[To be done]
Update the lines from the one that has "You are a computer-use agent." through the end of the lines below, swapping "Submissions" for "Reviews" and keeping the rest unchanged. Give only those lines, leaving out the pictures.

[Supplied data]

--- Begin ---

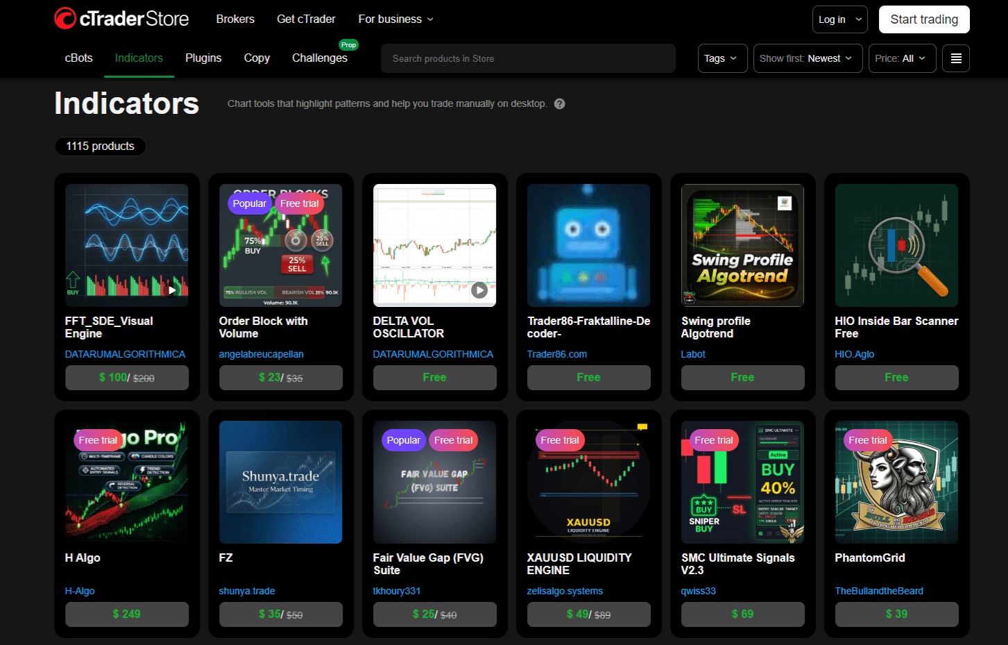Switch to the cBots tab
The width and height of the screenshot is (1008, 645).
[78, 58]
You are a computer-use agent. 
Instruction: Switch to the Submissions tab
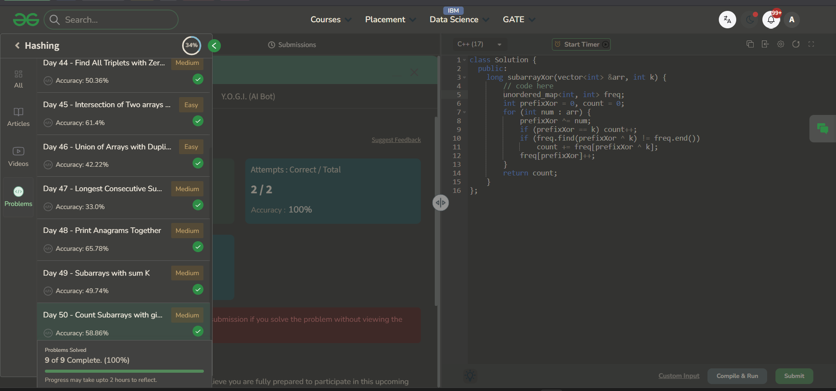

--- End ---

[Solution for this exercise]
You are a computer-use agent. 
Instruction: Switch to the Reviews tab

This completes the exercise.